The announcement by the Ministry of Information, Media, and Broadcasting Services to establish a “National Misinformation and Disinformation Response Centre” (NMDRC) should concern anyone committed to democratic governance. History teaches that governments often cloak control of information in the language of truth and public service. From the propaganda machinery of Joseph Goebbels, Hitler’s Minister of Propaganda to contemporary authoritarian regimes such as North Korea, the pattern is familiar: define a problem, exaggerate its urgency, then centralize power to “manage” truth.
The very name of the proposed centre signals this approach. It presumes a national crisis of misinformation/disinformation requiring state intervention. Yet available evidence does not support such a characterization. Findings by the National Human Rights Commission indicate that political figures themselves are the leading sources of misinformation and hate speech. If that is the case, then the question is how can a government credibly position itself as the arbiter of truth when it is an active participant in the problem?
Dr. Ismaila Ceesay himself is the leading propagator of misinformation/disinformation hence the most fact checked individual in the history of the Gambia! What legitimacy does he have therefore to complain and address misinformation and disinformation?
More fundamentally, this initiative represents a distortion of the proper role of a ministry of information in a democracy. Governments are not truth tribunals. Their mandate is to communicate policies, provide public information, and ensure access to information. They are not to police speech, adjudicate competing narratives, or regulate the opinions of citizens, media, or opposition actors.
Those functions belong in a pluralistic ecosystem of independent media, fact-checking institutions, and civil society actors who operate without state control.
A state-run “response centre” inevitably raises concerns of selectivity and bias. It is difficult to imagine such a body rigorously scrutinizing statements emanating from government officials with the same zeal it would apply to critics. The risk, therefore, is not that the centre will clarify public discourse, but that it will distort it by targeting non-state voices while shielding those in power. In that sense, it becomes less a mechanism for truth and more an instrument of narrative management.
Public trust cannot be manufactured through state surveillance of speech. No serious democratic society expects citizens to rely on government platforms as neutral referees of information. Just as an opposition-run “truth centre” would be dismissed as partisan, a government-controlled equivalent will struggle for legitimacy. Credibility in the information space is earned through independence, transparency, and accountability and not through authority.
If Minister Dr. Ismaila Ceesay wishes to strengthen the information ecosystem, there are far more constructive avenues available. Let him reform GRTS into a genuinely independent public broadcaster to ensure diverse voices are represented. Let him strengthen PURA to enforce quality standards in telecommunications and utilities and address real service delivery concerns. Let him support the Media Council and invest in media capacity to enhance professionalism and accountability within the sector itself. These are tangible reforms that would improve information integrity without compromising fundamental freedoms.

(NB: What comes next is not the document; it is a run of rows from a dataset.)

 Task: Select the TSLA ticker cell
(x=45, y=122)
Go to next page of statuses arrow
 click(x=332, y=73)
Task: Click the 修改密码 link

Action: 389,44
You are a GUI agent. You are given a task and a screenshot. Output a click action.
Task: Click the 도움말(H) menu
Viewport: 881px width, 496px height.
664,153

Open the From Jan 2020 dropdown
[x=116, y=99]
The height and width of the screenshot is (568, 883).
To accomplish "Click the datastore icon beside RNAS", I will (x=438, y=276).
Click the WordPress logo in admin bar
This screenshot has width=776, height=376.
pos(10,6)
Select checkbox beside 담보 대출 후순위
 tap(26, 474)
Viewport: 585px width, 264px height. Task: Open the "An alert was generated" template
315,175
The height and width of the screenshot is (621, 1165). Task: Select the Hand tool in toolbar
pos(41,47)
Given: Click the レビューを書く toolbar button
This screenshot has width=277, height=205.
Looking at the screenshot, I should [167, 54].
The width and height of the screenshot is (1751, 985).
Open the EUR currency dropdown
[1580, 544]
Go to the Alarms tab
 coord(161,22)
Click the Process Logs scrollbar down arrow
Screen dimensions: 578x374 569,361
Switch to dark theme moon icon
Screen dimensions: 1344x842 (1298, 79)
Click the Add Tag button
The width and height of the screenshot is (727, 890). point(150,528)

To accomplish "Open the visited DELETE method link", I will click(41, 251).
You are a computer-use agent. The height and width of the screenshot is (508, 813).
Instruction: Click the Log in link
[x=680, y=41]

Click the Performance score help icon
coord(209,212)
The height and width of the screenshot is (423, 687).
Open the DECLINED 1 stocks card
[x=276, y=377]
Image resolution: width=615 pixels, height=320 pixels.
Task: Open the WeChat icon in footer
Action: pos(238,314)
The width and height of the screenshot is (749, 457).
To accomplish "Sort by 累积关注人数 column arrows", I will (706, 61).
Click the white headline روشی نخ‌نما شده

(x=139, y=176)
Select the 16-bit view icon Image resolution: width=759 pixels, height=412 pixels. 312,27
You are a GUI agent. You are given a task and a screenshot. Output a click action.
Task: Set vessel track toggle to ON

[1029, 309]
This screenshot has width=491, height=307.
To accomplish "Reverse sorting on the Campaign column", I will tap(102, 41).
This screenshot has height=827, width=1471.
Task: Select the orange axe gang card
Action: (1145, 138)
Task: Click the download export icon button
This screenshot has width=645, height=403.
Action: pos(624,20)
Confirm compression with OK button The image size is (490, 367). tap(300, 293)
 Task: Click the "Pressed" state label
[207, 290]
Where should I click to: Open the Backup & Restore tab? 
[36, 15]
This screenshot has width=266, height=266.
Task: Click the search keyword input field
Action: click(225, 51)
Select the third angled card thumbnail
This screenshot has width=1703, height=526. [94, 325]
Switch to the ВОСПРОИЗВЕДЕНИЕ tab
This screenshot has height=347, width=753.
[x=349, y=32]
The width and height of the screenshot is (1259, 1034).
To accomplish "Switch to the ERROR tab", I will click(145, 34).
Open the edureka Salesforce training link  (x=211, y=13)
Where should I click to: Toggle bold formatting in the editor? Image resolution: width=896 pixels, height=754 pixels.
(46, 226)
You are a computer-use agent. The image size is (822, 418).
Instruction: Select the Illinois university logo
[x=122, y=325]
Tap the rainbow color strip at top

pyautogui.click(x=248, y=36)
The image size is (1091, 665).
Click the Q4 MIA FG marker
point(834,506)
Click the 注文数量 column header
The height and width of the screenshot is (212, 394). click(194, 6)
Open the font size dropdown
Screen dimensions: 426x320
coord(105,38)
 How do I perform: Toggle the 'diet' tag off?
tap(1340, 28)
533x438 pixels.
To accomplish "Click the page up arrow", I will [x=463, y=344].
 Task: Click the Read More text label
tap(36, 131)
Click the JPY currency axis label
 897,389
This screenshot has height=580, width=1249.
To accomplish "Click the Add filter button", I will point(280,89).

The danger in the current proposal is not merely institutional overreach. Rather, it is the precedent it sets. When governments begin to define truth and police expression, the boundary between democratic governance and authoritarian control becomes dangerously thin. The lesson from history, from Nazi Germany to more recent experiences, including the excesses of our most recent government itself under Tinpot Dictator Yaya Jammeh is that control over information is often the first step toward control over citizens.
The path forward is clear. Let us urge Ismaila Ceesay and his Ministry to resist the temptation to expand into areas that undermine democratic norms. A government confident in its legitimacy does not fear scrutiny or dissent. It engages, informs, and is held accountable. That is the standard a democratic Gambia must uphold, which is Ismaila’s job to do, and not control.
I hereby urge all citizens, media, the opposition, businesses, and civil society to be even more vigilant. Protecting freedom of expression is not simply about resisting censorship, it is about preventing the gradual normalization of state control over thought and discourse.
Dr. Ismaila Ceesay must be told to withdraw from the authoritarian path in which he has set himself since he came into our government.
For The Gambia, Our Homeland. Resistance!